Suavemente apoye mi mano en tu hombro. Sentí una especie de electricidad que recorrió mi cuerpo entero y libero una congoja, guardada por años en mi garganta. Mis pesadas y confundidas lagrimas caían en la tela del vestido que cubría tu hombro. Tu vestido favorito, el celeste que hacía resaltar tu pelo castaño que, como siempre que pintabas, lo tenías en un moño bajo que te hacías con uno de tus tantos pinceles.
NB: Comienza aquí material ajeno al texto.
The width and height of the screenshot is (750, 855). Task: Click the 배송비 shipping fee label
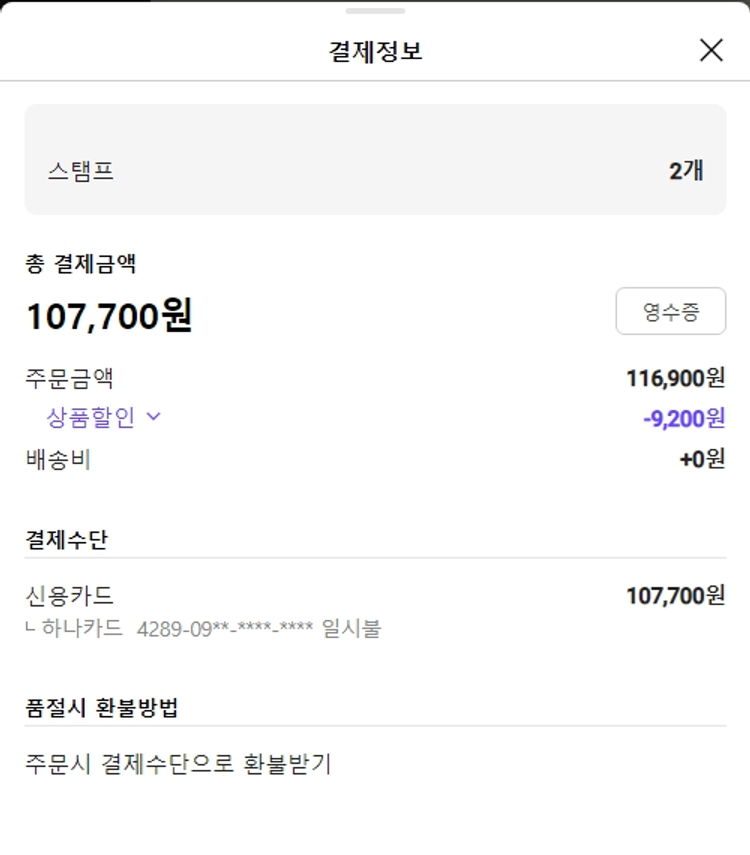tap(58, 460)
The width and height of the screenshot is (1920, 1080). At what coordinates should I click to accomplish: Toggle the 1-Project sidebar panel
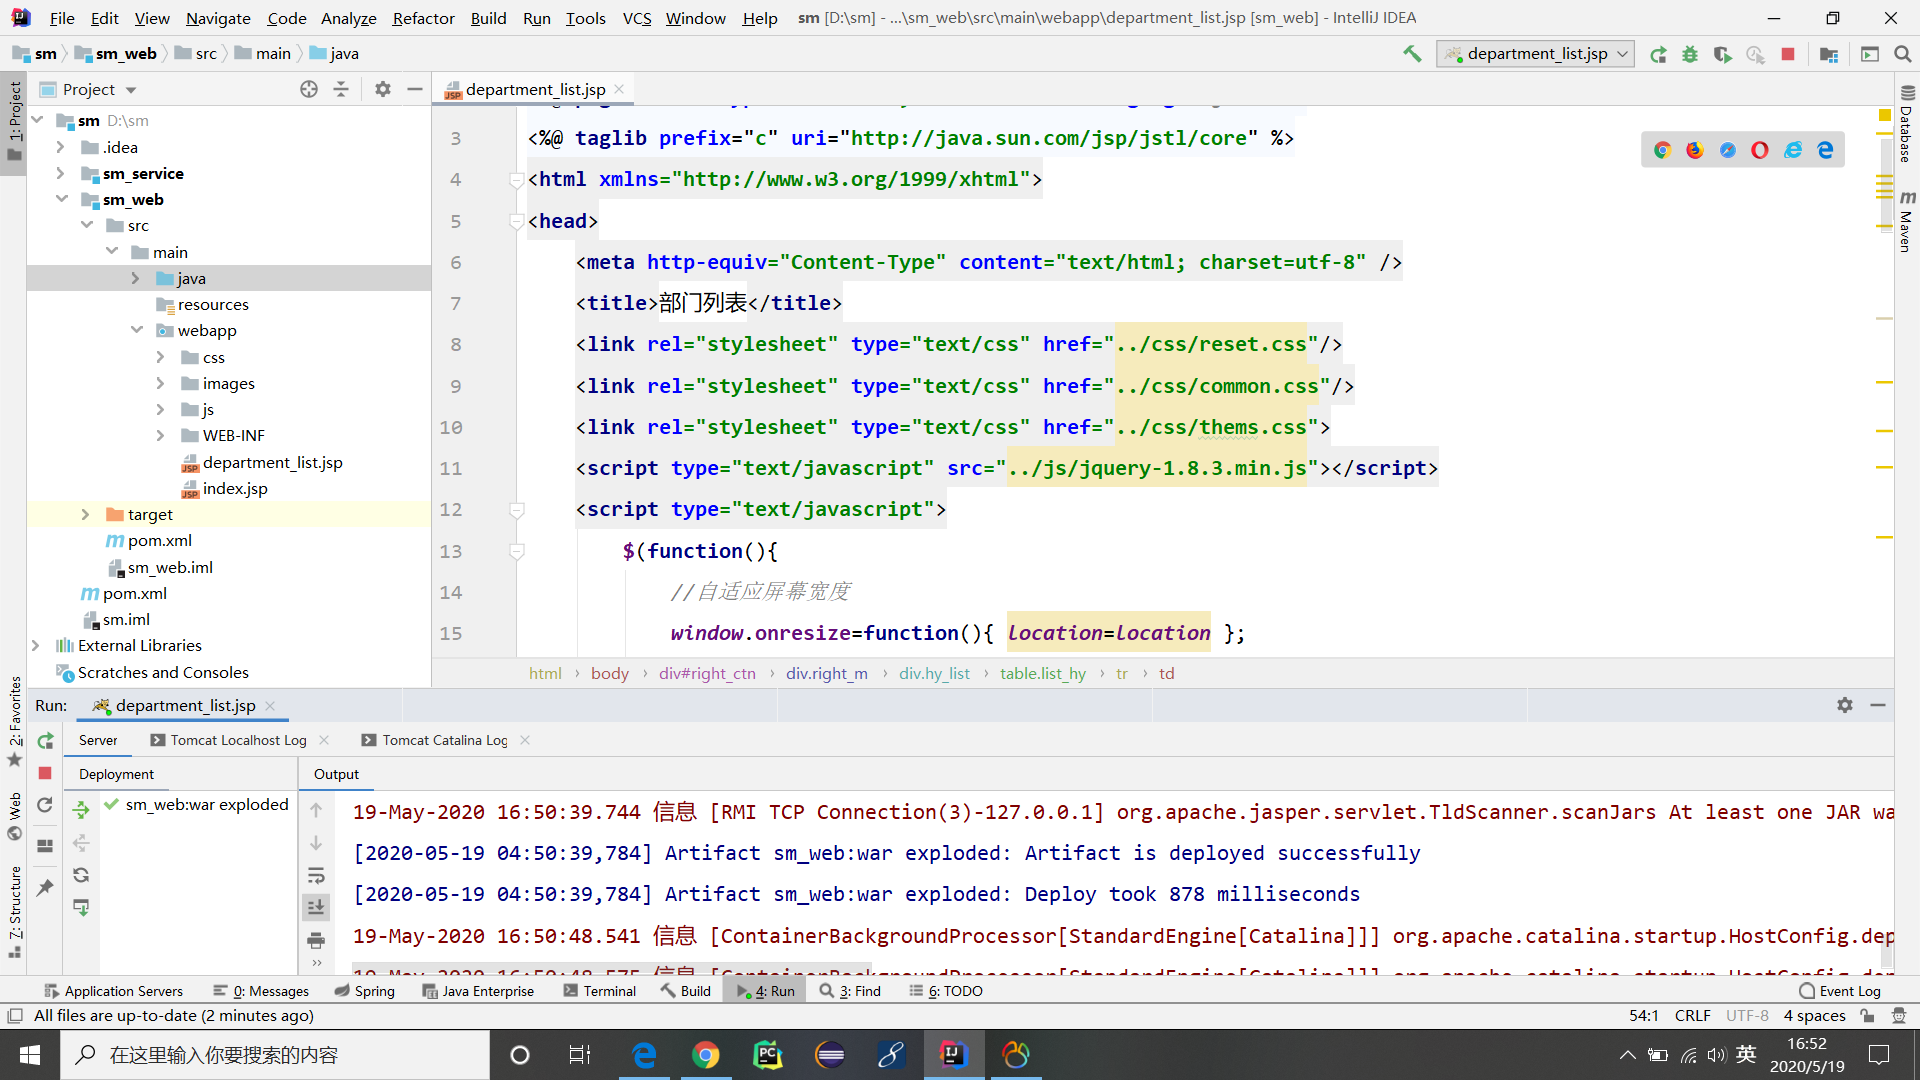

Seguías teniendo la edad que tenías cuando te fuiste. Estabas bellísima. No giraste a verme, pero posaste tu mano izquierda sobre la mía y la apretaste con ese cariño que nos caracterizaba. Aterciopelada, escuché de tu voz entre suspiros: “Pensé que nunca vendrías”. Mi piel se erizo por completo. No pude frenar el impulso de abrazarte. Tus besos en mis manos fueron la rompiente de mi mar interno. Juntas, con edades incongruentes, nos pasmamos mirando el poniente del sol. El ocaso había llegado y no podría haber elegido una mejor manera de mirarlo que contigo a mi lado.